**TASK INSTRUCTIONS:**
Repeat only the lines below from the one that contains "The height and" through the final line, exactly. Omit pictures.

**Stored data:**
===
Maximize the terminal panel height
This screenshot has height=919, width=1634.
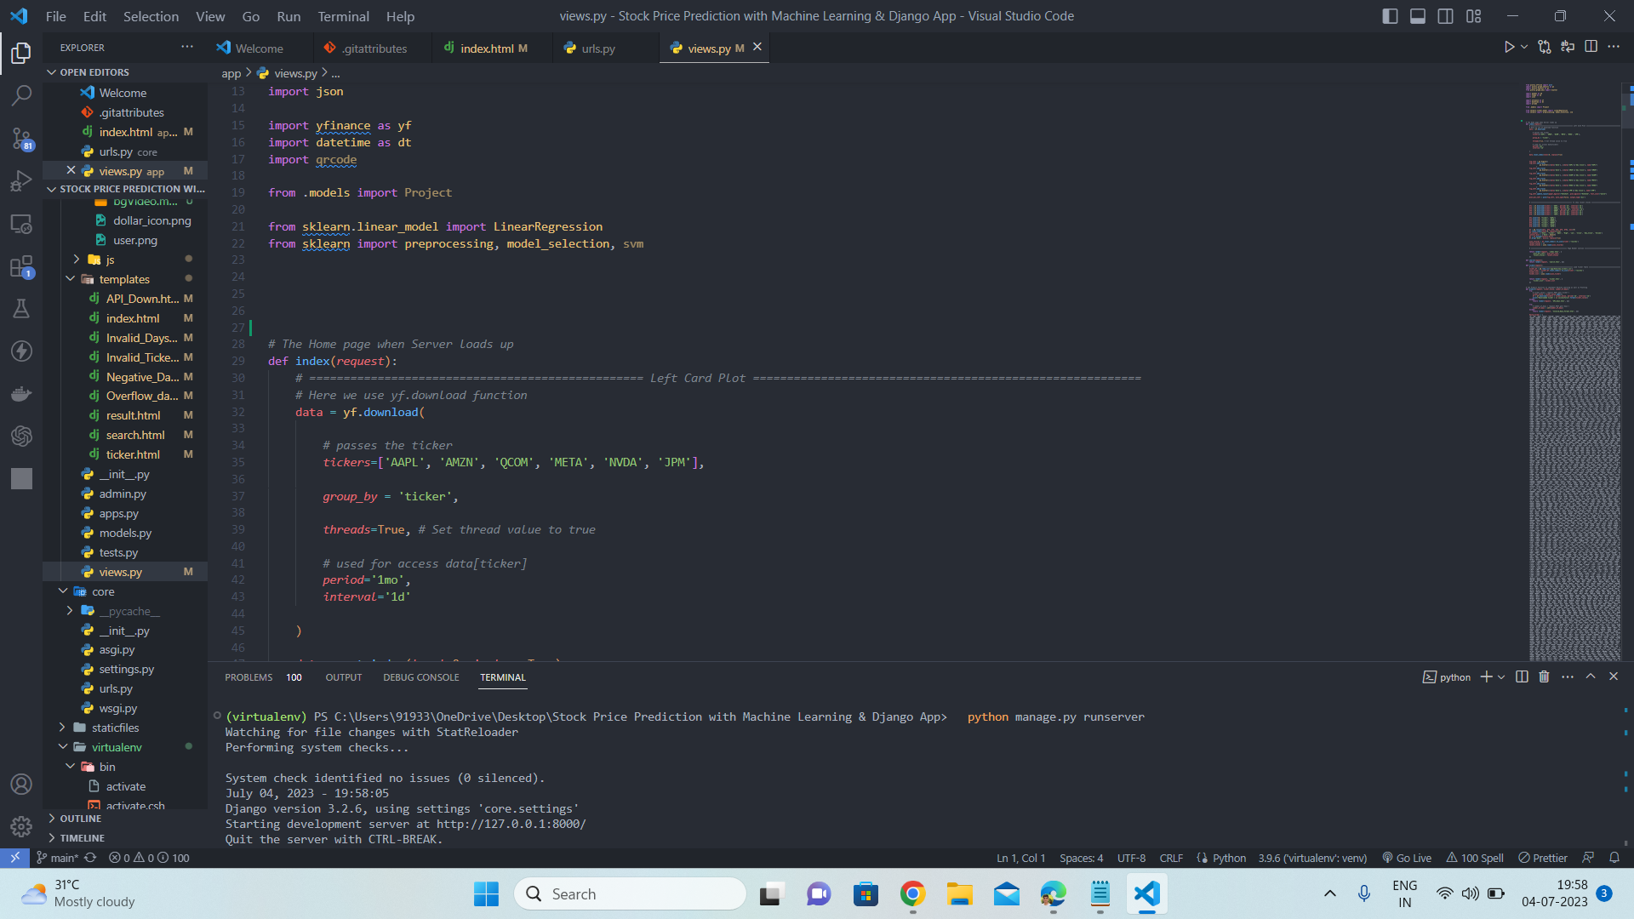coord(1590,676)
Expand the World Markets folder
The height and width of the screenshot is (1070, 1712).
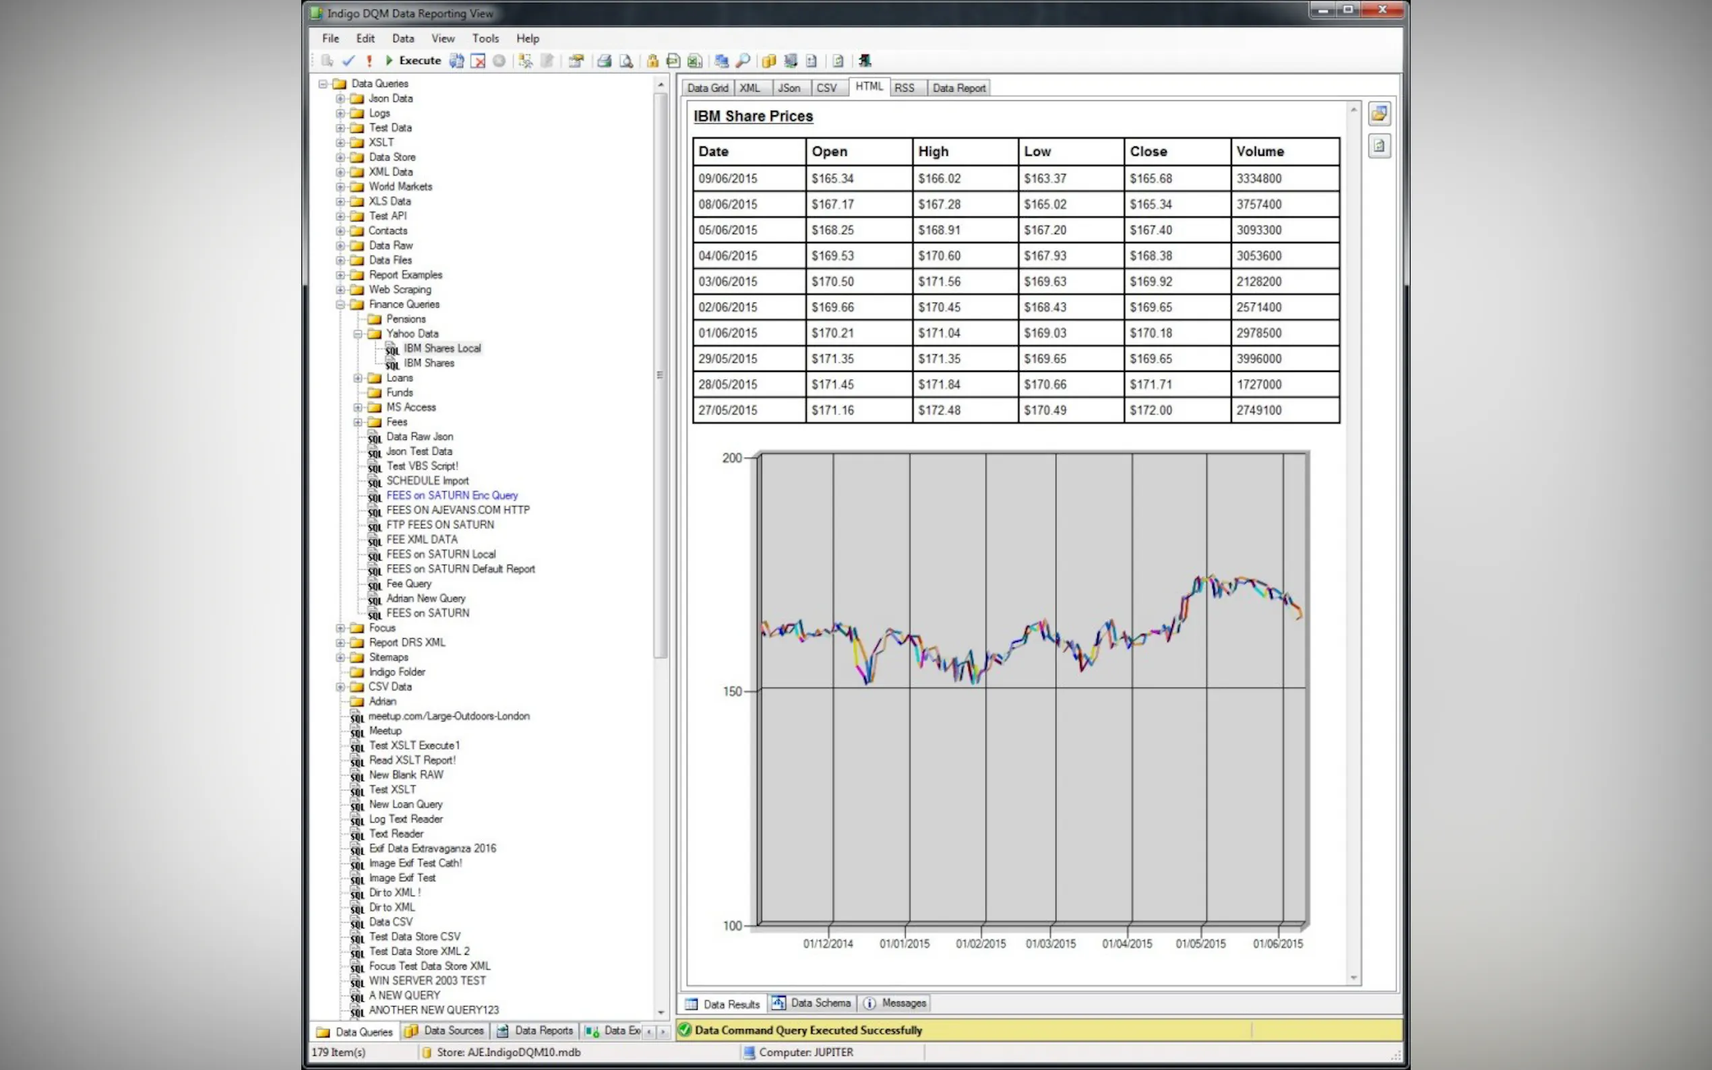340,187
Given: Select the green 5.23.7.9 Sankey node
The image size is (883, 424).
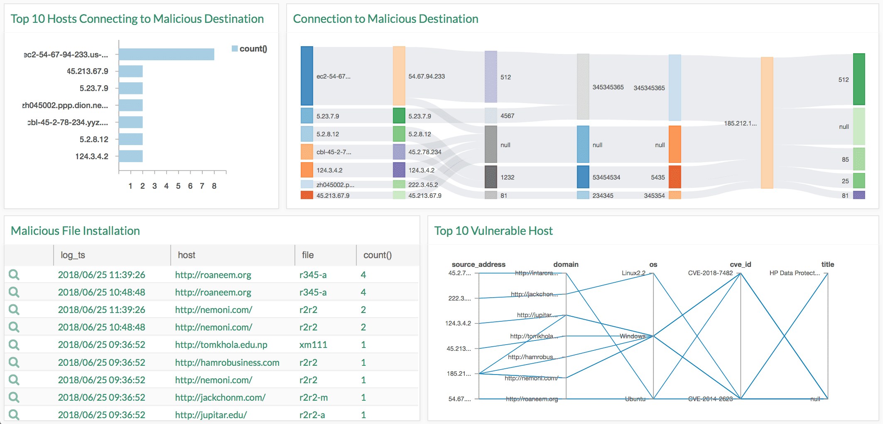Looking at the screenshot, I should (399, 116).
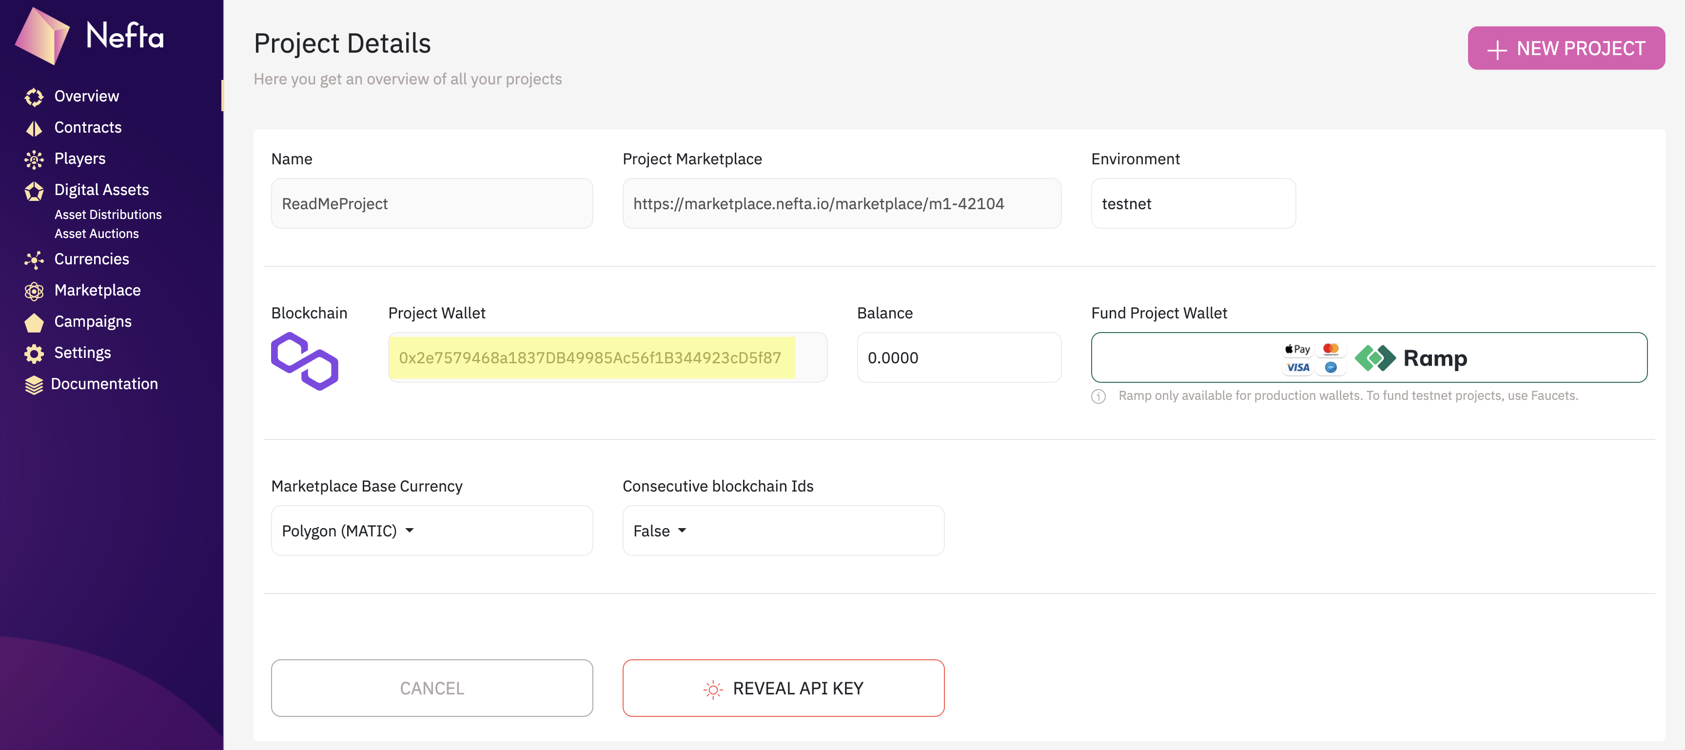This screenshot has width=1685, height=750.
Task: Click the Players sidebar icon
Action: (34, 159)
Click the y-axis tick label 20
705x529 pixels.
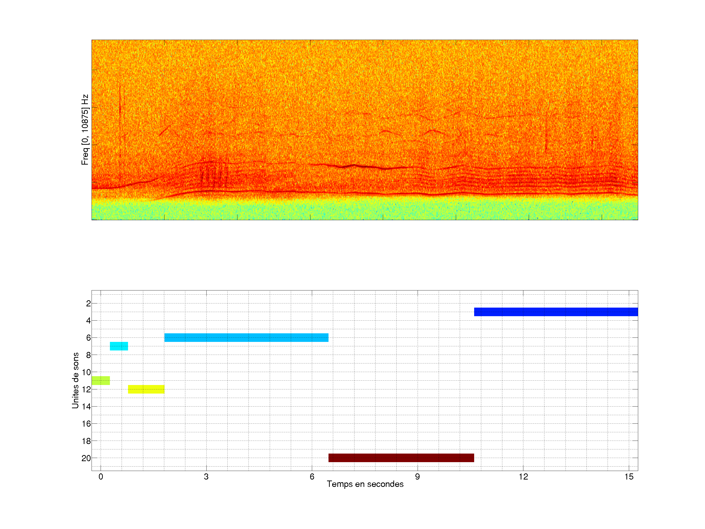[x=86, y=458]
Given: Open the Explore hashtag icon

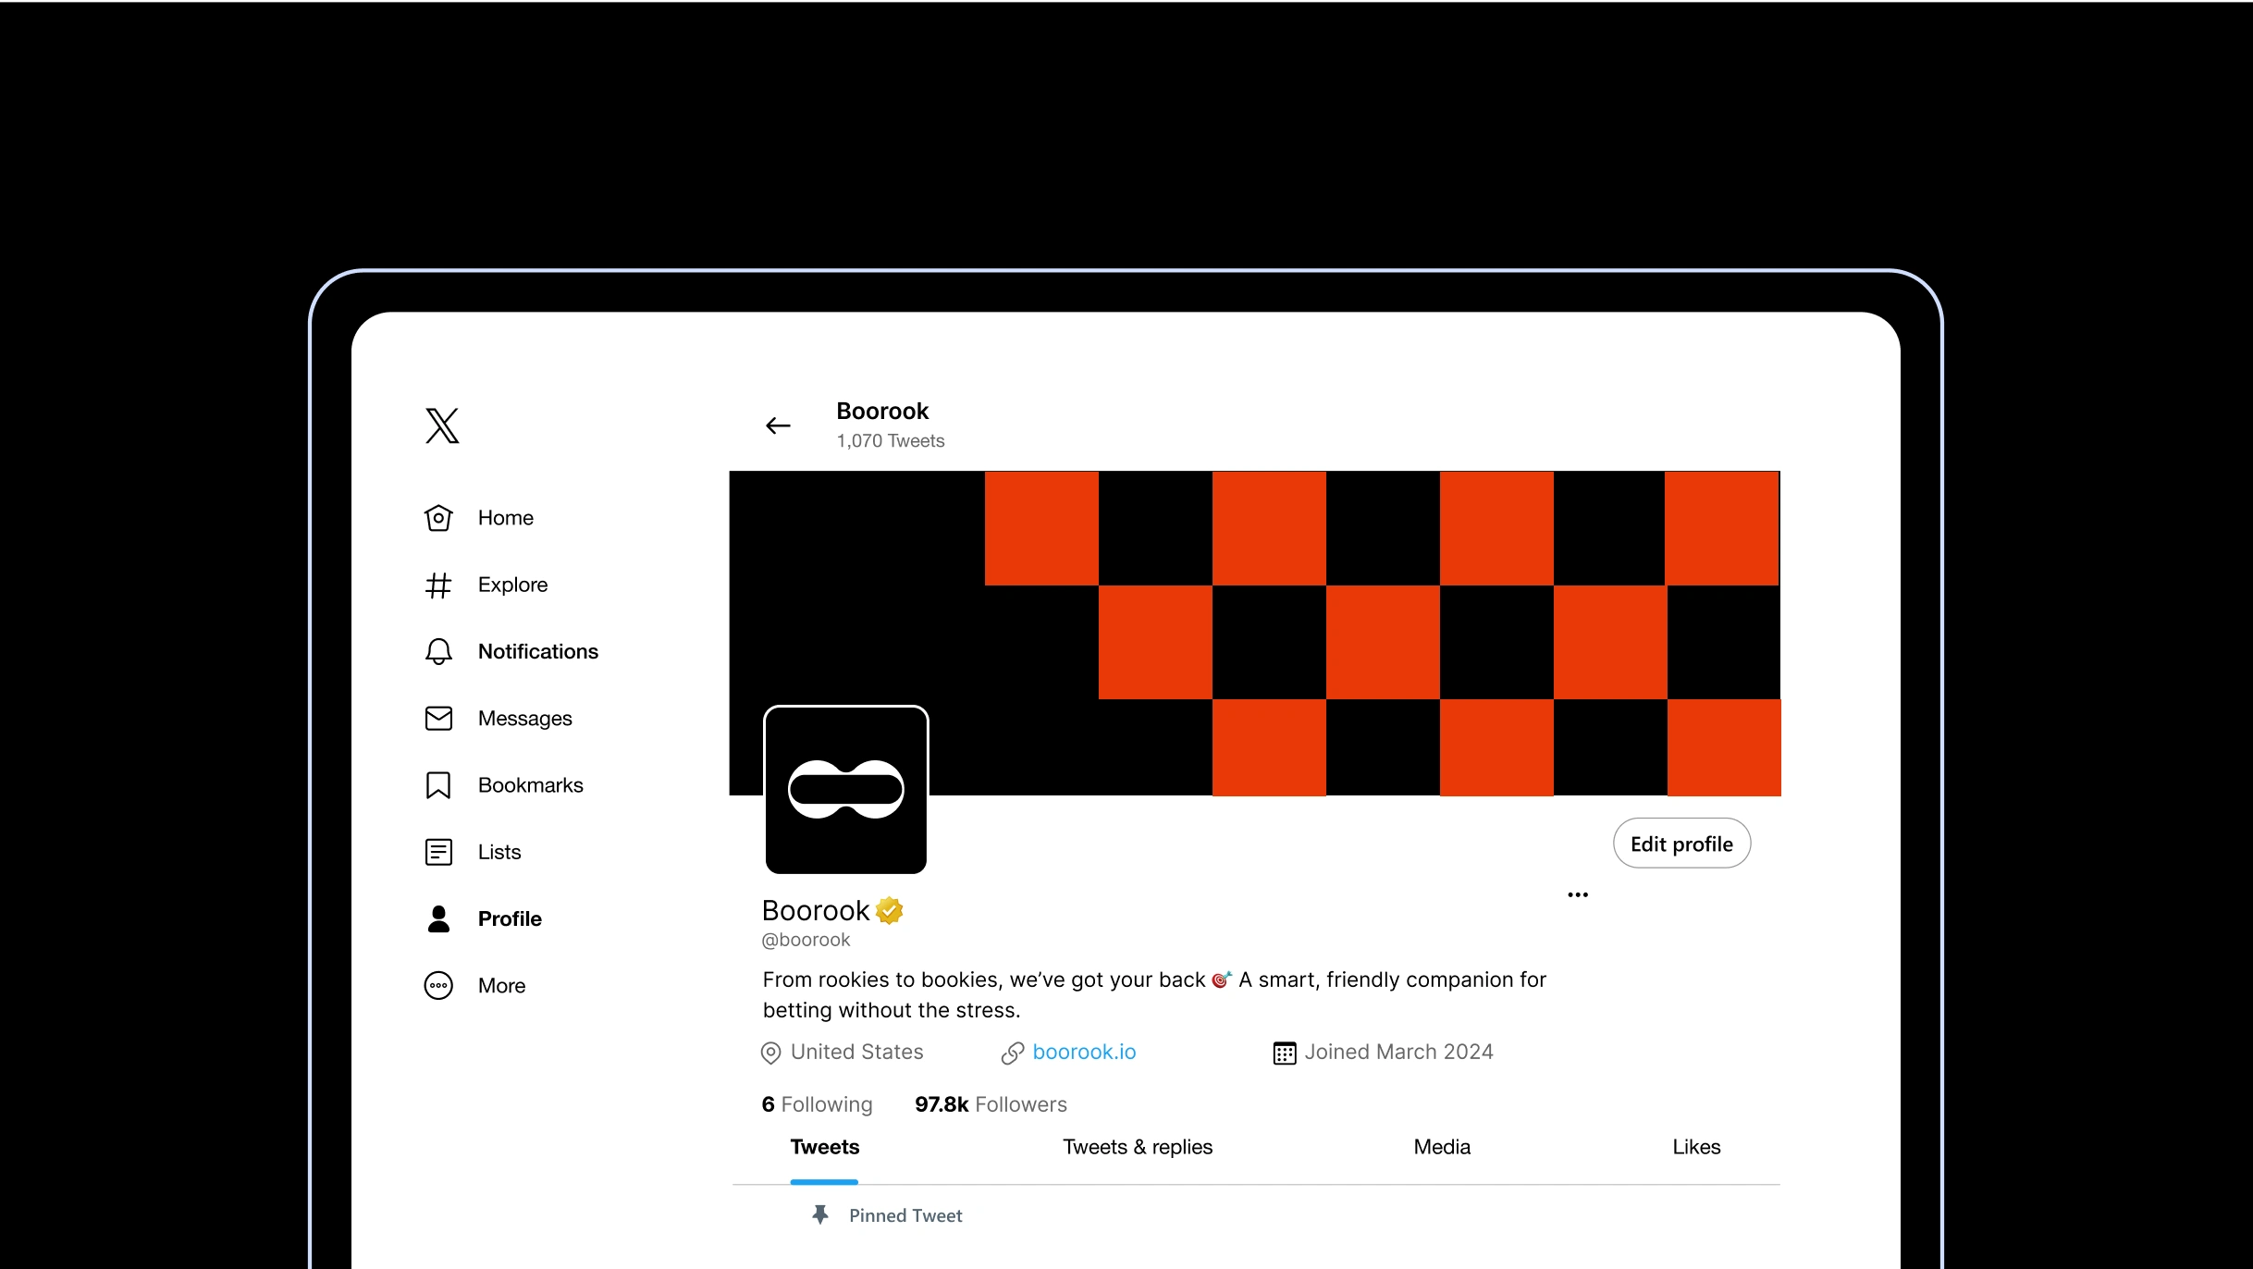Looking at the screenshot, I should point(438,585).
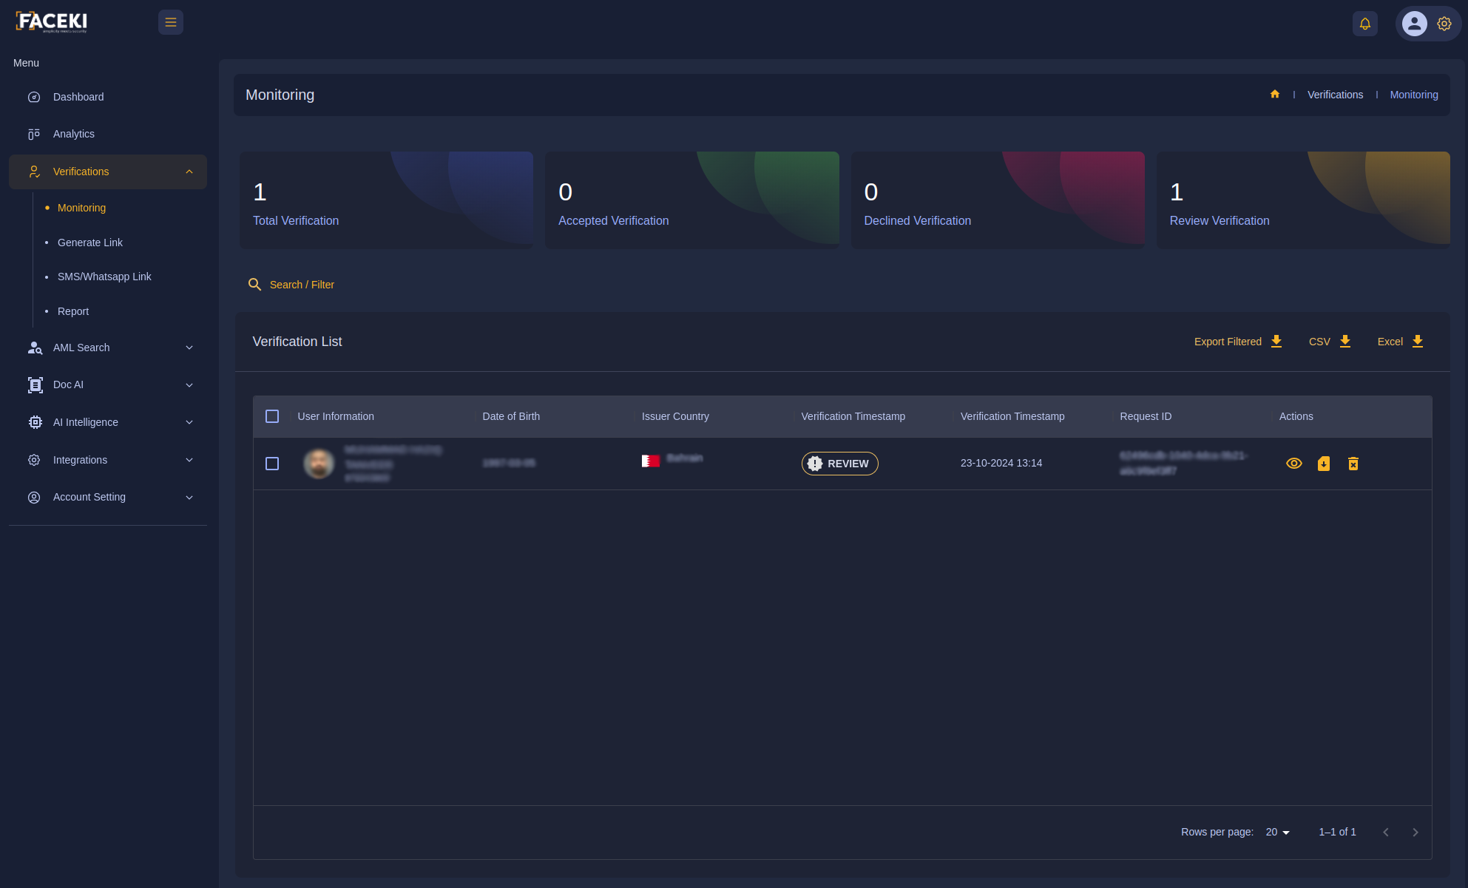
===
**RESULT FOR THIS TASK:**
The height and width of the screenshot is (1070, 1712).
340,187
Given: Select the green 5.23.7.9 Sankey node
The image size is (883, 424).
Looking at the screenshot, I should (399, 116).
This screenshot has width=1685, height=750.
Task: Click the Players sidebar icon
Action: (34, 159)
Click the y-axis tick label 20
705x529 pixels.
[x=86, y=458]
Given: Open the Explore hashtag icon

Looking at the screenshot, I should point(438,585).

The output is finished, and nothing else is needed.